Genomic analysis of the biocontrol agent Lysobacter enzymogenes
Genomic analysis of the biocontrol agent Lysobacter enzymogenes. The genomic analysis of Lysobacter enzymogenes is a collaborative effort with Donald Kobayashi, Ph.D., from Rutgers University. This rapidly emerging bacterium is of major ecological and agricultural relevance. Known primarily as a prolific producer of enzymes and antibiotics, such as ß-lactams containing substituted side chains, macrocyclic lactams and macrocyclic peptide antibiotics, the species is gaining recognition for a number of novel features stemming from its ecological diversity, industrial applications, and most notably, unique biotic interactions. Lysobacter spp. genomes consist of relatively high G+C content typically ranging between the 65-72%. The group is regarded as a rich source for production of novel antibiotics. The feature of gliding motility alone has piqued the interest of many, since the role of gliding bacteria in soil ecology is poorly understood. In addition, while a number of different mechanisms have been proposed for gliding motility among a wide range of bacterial species, the genetic mechanism in Lysobacter remains unknown. Recent studies indicate L. enzymogenes is capable of establishing unique pathogenic interactions with a broad range of hosts that include lower plants and microbial eukaryotic hosts.

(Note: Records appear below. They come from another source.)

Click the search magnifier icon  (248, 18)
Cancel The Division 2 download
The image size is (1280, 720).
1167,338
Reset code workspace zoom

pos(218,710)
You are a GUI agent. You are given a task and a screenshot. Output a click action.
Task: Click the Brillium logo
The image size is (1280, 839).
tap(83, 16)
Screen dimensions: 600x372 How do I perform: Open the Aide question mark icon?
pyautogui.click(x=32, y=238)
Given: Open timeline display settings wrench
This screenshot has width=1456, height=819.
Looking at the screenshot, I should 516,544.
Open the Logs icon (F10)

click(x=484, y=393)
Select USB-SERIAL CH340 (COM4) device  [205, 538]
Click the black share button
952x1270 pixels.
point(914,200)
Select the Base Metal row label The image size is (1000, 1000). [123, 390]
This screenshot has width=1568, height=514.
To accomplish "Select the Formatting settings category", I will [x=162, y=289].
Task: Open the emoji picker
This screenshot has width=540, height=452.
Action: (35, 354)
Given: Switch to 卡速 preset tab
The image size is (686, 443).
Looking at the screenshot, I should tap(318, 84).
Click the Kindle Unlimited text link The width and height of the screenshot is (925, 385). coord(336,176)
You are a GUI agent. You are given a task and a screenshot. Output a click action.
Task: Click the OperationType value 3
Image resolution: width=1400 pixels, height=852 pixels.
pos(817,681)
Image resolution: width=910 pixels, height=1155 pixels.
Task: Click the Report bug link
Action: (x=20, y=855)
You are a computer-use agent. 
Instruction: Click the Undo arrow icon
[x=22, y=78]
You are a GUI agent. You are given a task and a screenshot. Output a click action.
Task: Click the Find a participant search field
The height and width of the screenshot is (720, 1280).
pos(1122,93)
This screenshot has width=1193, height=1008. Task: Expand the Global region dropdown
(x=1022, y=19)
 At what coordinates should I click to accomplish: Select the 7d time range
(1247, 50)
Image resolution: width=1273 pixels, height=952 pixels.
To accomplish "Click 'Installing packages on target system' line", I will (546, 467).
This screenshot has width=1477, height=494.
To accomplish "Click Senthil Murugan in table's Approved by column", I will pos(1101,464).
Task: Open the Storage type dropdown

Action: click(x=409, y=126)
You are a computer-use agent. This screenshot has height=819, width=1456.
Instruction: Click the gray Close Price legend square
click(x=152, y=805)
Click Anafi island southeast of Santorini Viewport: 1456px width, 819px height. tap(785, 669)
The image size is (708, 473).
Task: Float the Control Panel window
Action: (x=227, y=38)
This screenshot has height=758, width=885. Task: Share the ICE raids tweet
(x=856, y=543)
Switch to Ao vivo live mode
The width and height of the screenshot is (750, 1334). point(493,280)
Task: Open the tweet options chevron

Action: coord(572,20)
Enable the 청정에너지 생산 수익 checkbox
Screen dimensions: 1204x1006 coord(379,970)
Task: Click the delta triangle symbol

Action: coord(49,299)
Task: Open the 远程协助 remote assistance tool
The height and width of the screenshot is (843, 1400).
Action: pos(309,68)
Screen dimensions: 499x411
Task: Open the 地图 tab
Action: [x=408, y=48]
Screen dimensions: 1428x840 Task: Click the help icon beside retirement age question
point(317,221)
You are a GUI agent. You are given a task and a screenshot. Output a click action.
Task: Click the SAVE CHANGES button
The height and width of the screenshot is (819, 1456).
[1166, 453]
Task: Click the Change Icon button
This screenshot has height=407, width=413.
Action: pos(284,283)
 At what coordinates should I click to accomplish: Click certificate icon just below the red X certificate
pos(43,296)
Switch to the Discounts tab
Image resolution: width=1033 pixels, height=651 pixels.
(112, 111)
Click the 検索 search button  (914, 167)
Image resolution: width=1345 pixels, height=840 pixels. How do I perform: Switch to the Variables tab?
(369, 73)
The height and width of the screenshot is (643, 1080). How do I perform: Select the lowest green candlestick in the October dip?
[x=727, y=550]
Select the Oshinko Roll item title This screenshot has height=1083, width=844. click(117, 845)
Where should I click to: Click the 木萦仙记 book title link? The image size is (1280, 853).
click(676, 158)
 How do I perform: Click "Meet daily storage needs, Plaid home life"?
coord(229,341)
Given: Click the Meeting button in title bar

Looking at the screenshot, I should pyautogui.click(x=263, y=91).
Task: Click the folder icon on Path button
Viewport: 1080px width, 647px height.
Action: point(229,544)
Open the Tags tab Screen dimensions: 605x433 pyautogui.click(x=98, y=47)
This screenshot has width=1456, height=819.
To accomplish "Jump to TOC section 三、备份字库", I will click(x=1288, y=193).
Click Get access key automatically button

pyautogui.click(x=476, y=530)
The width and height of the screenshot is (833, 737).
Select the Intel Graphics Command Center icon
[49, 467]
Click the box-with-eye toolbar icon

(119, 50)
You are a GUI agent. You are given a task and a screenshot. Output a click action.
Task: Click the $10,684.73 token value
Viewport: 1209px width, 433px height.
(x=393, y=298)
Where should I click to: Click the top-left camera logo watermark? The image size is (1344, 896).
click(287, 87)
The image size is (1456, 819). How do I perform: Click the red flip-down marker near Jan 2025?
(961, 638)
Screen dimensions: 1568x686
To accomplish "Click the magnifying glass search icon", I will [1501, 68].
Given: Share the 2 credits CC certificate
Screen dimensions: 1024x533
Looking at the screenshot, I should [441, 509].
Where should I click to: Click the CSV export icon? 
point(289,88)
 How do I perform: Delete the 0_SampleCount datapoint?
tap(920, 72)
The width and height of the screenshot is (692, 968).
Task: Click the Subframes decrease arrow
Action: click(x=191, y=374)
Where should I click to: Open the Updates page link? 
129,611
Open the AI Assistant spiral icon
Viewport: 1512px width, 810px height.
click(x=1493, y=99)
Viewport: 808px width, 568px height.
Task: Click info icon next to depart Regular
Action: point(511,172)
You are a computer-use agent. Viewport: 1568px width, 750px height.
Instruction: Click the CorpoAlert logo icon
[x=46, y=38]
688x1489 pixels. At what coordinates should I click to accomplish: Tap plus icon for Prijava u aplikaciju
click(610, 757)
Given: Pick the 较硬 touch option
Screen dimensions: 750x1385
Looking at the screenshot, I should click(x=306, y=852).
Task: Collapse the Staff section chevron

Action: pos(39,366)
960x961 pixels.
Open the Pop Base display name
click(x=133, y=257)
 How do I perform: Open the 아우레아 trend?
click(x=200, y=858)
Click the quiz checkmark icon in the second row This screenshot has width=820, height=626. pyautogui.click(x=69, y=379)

This promiscuous behavior provides a unique opportunity to establish L. enzymogenes as a model organism for pathogenic interaction studies with lower organisms. Availability of the genome sequence of L. enzymogenes will provide insights into the general biology, parasitic lifestyle and biological control capacity of the organism. This project is funded under the U.S. Department of Agriculture Microbial Genome Sequencing Program (USDA-CRESS).